*** Opening RAW DATA ***

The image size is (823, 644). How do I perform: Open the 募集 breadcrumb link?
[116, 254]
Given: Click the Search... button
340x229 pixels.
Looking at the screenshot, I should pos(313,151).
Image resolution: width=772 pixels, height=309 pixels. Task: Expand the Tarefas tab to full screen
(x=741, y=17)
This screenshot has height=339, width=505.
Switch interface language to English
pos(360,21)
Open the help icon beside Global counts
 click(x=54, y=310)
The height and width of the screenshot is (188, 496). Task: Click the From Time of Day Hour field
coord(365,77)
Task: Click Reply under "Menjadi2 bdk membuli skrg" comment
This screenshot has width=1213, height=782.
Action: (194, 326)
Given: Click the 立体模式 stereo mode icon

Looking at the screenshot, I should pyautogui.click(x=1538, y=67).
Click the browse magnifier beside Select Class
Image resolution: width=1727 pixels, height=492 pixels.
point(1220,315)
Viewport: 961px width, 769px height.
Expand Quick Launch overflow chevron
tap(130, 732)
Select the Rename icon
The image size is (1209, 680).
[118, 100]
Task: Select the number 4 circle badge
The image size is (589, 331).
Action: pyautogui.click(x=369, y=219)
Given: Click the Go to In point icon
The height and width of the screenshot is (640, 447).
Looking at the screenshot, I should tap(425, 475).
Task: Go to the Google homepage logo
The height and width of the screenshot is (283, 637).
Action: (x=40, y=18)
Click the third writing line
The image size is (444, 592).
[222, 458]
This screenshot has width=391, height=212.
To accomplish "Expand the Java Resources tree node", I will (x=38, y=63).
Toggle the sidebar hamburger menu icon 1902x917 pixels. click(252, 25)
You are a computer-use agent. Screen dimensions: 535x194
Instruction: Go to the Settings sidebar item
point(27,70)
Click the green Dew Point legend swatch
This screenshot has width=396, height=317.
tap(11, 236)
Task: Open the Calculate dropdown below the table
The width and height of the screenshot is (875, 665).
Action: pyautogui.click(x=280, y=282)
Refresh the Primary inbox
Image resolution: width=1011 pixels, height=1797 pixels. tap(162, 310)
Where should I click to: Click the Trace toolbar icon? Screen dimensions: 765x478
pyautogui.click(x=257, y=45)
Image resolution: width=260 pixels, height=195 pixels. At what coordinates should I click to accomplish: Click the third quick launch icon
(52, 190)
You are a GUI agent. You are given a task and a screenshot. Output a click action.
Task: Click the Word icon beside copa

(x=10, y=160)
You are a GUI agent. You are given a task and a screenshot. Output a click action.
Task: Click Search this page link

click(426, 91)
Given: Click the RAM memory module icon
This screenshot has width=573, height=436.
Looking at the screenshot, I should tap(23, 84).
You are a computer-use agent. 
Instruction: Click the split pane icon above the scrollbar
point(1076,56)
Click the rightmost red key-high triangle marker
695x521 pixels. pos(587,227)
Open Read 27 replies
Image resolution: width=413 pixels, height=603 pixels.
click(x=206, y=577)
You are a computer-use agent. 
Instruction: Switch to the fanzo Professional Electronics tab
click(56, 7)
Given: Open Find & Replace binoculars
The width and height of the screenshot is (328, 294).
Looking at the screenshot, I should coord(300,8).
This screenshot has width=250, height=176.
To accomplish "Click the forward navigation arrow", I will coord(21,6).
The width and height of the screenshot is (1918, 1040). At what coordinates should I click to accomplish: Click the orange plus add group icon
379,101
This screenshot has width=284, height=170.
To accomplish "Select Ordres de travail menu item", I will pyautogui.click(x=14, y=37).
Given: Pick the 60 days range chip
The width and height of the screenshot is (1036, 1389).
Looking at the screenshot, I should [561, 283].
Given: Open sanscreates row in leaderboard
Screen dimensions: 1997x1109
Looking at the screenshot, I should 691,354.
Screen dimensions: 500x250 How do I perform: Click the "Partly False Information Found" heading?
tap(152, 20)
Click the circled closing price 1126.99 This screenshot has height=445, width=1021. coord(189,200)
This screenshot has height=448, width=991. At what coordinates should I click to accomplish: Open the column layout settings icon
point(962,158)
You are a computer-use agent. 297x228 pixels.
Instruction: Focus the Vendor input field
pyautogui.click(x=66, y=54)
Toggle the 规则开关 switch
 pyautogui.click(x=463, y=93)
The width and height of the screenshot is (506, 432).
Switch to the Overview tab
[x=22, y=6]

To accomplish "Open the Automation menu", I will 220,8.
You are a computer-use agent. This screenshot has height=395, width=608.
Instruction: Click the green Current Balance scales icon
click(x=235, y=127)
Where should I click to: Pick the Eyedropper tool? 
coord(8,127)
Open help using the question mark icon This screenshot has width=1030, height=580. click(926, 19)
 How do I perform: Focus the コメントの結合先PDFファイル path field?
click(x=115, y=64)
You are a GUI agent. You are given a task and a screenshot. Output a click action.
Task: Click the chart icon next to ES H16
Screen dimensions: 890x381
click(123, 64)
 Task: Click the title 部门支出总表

*** Closing RAW DATA ***

◆ **WHAT YOU NEED TO DO**
Lines before the one containing "Open help using" are left out. Repeat that line and all lines after it in the records above exactly.

◆ **TASK ANSWER**
Open help using the question mark icon This screenshot has width=1030, height=580. click(926, 19)
 How do I perform: Focus the コメントの結合先PDFファイル path field?
click(x=115, y=64)
You are a GUI agent. You are given a task and a screenshot. Output a click action.
Task: Click the chart icon next to ES H16
Screen dimensions: 890x381
click(123, 64)
 Task: Click the title 部门支出总表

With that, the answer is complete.